Submissive? Slave? Girlfriend?

i've found in the last week or so in my attempt to openly and honestly explain what it is that i want and need [and boy, is it hard! frustrating for me in a way he has no idea about] i'm learning more and more. i'm frantically clicking from website to website to find some sort of information that can describe what i'm trying to say and finding absolutely nothing, which of course forces me to further try to put into words my feelings.
i've never been good at this.
i've never been good at expressing emotions, in general. let alone to try to explain to someone that no, i don't mean i want you to beat me senseless.
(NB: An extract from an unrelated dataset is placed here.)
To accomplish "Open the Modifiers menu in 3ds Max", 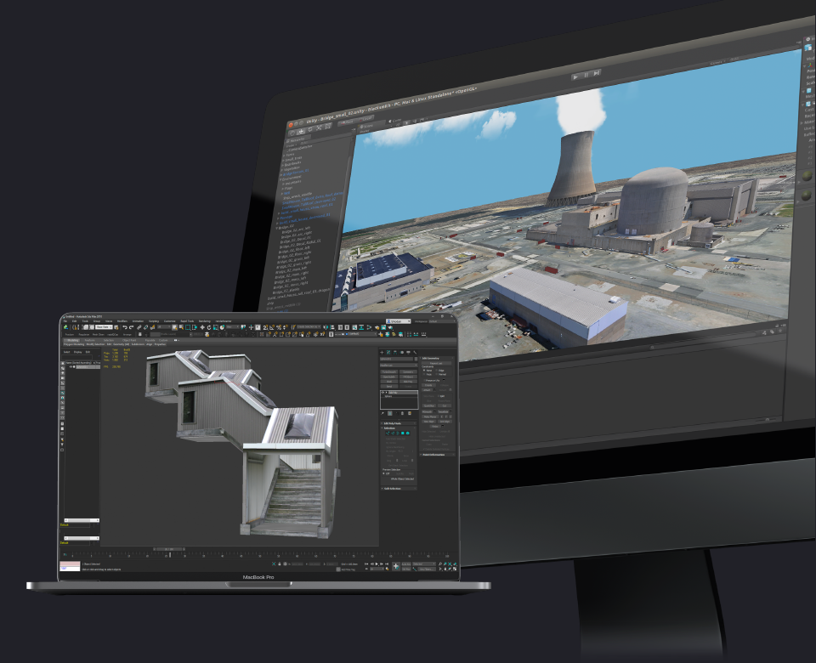I will point(122,321).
it does lead to a very important question : what, exactly, does it mean to own or to be owned? what does that entail? it's different for everyone, i know, but still an intriguing question that i can't really answer. i know in my head what it means to submit - to put that person above you, to defer to them, to rely on them, to serve them and make them happy ... but what about the other way? while i can be agressive and such in daily life, i can't really find it in me to be the dominant partner ... and so i have no idea what it means to own someone.

however, some things that i have learned :
- i want to be owned, loved, protected, cherished.
- i want to be more than property, but still less than equal. i want to be the pet and the girlfriend.
- i really like traditional roles. [it's funny cos i was raised by a woman who's a feminist and currently live with and work with a few.] but really, i want the chivalrous prince charming type. i want to make his dinner and do his laundry. granted, with my own life, my own job, my own thing .... but that's what i want in our relationship. to be the 'yes, dear' mrs. cleaver type in my shirtwaste dress and red lipstick.
- i really, really, really like this guy. there are complications to our relationship above and beyond the horrible distance, but i love it. i jump at the chance to talk to him and my heart seems to do little flutters when i see his name pop up. i find myself *quite* smitten.